In other words, the SEC can and does apply judgment to the people reporting misconduct and looking for money. (The SEC already bars rewards for whistleblowers who have been criminally convicted for the misconduct they’re reporting.)
A More Modulated Future?
I suspect we’ll see more rewards like this in the future: where the SEC wants to show compliance officers (and the corporate community at large) that the whistleblower rewards program will continue, but won’t run wild. Examples of the SEC exercising judgment and trimming the bounty to whistleblowers with questionable motives will send that message.
Consider the SEC’s delicate position with the whistleblower program right now: it’s a fantastic vehicle for the Enforcement Division, but numerous voices within the Trump Administration view whistleblowers as pests who ideally should report internally and then be quiet. Paul Atkins, a former SEC commissioner and one of the invisible hands guiding Donald Trump on financial regulation, is in that camp.
In all likelihood, the whistleblower program will survive any Republican efforts to revise the Dodd-Frank Act, because the program works and helps the SEC do its job. Even Republican leadership at the agency can see that. But a whistleblower program that intrudes too much on traditional enforcement turf—say, by fining companies for pre-taliation clauses, or never trimming rewards for shady whistleblowers at all—that’s the sort of behavior that might get tamped down.
That’s not necessarily a bad thing for compliance officers. The best situation for Corporate America is to a have a strong regulator, with powers that are broad but clearly stated, led by intelligent and (above all) prudent leaders, who know how to exercise good judgment. We have not always had such qualities with SEC leadership in the past.
P.S. A hat-tip to Ellen Hunt, head of ethics & compliance at AARP, for first noting this case on Twitter.
Speaking of Leaders…
Jay Clayton, the Trump Administration’s nominee to lead the Securities and Exchange Commission, finally had his financial disclosure report released by the Office of Government Ethics. Now we can all look up how much money he makes as a partner at Sullivan & Cromwell, and the Senate can get moving on his nomination hearing.
Clayton made $7.6 million at the firm last year, including income from numerous private investment vehicles available to Sullivan & Cromwell partners. The form does not disclose the income of his wife, an executive at Goldman Sachs, but we can assume she too makes more money than the average bear. She plans to resign from Goldman if Clayton is confirmed as SEC chairman, which is pretty much a certainty unless some political calamity strikes.
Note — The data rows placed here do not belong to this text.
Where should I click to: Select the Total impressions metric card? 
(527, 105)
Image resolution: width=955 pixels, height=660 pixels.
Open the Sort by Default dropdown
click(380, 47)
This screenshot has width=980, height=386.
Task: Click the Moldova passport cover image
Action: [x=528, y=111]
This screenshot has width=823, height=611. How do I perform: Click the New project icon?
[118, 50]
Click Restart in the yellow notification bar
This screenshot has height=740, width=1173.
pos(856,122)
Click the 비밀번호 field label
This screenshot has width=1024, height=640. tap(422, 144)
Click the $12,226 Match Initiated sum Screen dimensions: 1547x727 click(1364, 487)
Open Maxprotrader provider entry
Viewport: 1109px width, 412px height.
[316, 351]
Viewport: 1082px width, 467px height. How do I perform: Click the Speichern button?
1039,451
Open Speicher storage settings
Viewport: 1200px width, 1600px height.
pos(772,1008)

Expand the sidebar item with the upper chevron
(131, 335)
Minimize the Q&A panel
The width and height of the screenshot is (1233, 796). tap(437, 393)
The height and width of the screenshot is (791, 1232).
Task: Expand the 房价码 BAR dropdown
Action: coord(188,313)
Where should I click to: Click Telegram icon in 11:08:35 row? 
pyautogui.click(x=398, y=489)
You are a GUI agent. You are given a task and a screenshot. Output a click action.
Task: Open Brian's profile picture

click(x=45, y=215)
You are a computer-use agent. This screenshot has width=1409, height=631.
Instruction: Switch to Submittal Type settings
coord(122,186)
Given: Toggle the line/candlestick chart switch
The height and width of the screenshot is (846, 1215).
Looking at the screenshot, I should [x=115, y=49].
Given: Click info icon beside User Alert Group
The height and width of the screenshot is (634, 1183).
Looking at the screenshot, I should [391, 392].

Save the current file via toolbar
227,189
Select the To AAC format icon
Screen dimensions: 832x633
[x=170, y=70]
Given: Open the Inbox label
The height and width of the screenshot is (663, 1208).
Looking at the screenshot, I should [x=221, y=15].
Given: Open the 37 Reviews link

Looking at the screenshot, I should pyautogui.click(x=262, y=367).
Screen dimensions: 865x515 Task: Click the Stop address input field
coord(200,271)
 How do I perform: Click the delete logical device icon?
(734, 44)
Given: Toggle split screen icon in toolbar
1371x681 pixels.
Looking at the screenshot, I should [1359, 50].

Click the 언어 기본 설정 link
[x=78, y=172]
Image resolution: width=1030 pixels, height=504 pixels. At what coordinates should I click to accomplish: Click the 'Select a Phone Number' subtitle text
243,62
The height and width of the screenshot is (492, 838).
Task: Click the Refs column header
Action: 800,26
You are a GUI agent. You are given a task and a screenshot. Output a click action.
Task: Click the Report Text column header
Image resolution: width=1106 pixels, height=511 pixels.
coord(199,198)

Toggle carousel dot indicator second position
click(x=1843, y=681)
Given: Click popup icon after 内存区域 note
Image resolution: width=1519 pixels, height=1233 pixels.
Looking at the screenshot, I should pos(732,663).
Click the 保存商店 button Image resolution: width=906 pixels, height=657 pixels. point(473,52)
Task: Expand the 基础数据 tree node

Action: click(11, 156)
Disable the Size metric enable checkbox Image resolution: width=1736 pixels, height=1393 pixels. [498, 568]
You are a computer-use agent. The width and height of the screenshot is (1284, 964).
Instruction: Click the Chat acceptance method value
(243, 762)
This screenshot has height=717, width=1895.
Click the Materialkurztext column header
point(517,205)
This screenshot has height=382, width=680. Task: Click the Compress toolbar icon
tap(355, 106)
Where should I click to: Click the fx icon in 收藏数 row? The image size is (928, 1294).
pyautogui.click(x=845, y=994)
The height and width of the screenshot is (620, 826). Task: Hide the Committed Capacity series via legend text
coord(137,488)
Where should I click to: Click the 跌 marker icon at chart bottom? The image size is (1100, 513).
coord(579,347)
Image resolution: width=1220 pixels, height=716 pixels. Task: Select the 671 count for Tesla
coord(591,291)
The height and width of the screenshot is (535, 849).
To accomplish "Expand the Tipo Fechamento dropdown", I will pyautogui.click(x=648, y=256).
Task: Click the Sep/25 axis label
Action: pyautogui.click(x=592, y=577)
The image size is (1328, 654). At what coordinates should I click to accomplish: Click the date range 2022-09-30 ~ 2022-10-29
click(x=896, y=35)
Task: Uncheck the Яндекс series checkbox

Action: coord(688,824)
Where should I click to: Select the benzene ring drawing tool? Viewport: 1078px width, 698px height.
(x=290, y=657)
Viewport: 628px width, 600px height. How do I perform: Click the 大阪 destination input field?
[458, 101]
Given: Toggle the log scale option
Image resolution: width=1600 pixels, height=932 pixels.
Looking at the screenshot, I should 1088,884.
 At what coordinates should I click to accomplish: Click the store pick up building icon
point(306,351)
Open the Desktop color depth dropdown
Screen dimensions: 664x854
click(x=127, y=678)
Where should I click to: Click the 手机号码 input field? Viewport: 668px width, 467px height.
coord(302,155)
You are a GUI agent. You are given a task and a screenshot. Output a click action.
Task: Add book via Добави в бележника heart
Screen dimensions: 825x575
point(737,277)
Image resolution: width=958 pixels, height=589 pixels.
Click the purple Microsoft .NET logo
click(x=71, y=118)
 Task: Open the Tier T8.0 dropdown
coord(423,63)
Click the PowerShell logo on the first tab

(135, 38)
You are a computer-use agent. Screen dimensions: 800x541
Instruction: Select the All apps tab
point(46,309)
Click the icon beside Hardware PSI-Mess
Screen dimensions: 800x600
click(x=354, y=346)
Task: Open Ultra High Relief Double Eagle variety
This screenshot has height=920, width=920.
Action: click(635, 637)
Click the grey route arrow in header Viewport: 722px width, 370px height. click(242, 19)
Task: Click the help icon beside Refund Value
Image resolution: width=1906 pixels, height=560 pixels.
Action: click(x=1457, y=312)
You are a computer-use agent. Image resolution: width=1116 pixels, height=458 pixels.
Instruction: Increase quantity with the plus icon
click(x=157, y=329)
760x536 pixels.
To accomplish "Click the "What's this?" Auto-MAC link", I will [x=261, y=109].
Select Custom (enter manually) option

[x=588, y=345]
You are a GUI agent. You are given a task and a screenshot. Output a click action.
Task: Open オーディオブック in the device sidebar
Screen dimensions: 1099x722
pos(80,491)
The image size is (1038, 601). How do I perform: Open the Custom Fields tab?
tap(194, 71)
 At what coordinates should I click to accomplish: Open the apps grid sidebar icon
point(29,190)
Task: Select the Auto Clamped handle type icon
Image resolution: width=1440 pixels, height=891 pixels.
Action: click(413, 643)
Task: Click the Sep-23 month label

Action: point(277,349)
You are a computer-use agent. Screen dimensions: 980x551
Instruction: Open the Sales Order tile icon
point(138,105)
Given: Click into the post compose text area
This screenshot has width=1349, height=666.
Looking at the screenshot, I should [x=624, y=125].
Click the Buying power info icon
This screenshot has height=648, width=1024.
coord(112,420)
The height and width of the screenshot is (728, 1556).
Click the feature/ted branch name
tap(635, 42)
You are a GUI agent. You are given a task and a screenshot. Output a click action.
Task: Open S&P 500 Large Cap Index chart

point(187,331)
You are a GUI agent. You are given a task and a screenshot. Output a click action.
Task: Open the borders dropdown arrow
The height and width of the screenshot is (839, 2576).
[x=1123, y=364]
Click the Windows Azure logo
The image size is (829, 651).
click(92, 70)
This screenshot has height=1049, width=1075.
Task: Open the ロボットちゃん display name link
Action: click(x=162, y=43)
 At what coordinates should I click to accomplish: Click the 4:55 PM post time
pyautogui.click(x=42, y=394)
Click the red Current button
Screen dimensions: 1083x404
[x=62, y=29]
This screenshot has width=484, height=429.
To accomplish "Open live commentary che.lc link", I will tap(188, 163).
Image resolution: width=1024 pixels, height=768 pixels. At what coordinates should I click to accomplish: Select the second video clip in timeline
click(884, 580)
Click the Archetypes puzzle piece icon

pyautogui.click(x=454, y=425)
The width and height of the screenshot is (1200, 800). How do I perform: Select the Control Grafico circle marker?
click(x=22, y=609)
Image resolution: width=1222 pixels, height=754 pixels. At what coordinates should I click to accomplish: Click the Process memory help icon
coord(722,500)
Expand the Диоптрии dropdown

More interesting to compliance officers will be the many conflicts Clayton will face as chair of the SEC, given his past clients. Clayton has represented Valeant Pharmaceuticals, an accounting trainwreck currently under criminal investigation by the SEC. He has advised at least two more firms currently under investigation, whose names have not been disclosed.
Clayton has also represented Duetsche Bank and Goldman Sachs, banks that are probably at the top of the Enforcement Division’s speed-dial list. He would need to recuse himself from any case involving his old firm, Sullivan & Cromwell. We could keep going all day.
Supposedly the Senate Banking Committee will hold a confirmation hearing for Clayton later this month. The questions I had about Clayton’s intentions for the SEC still hold true. Let’s see what happens next.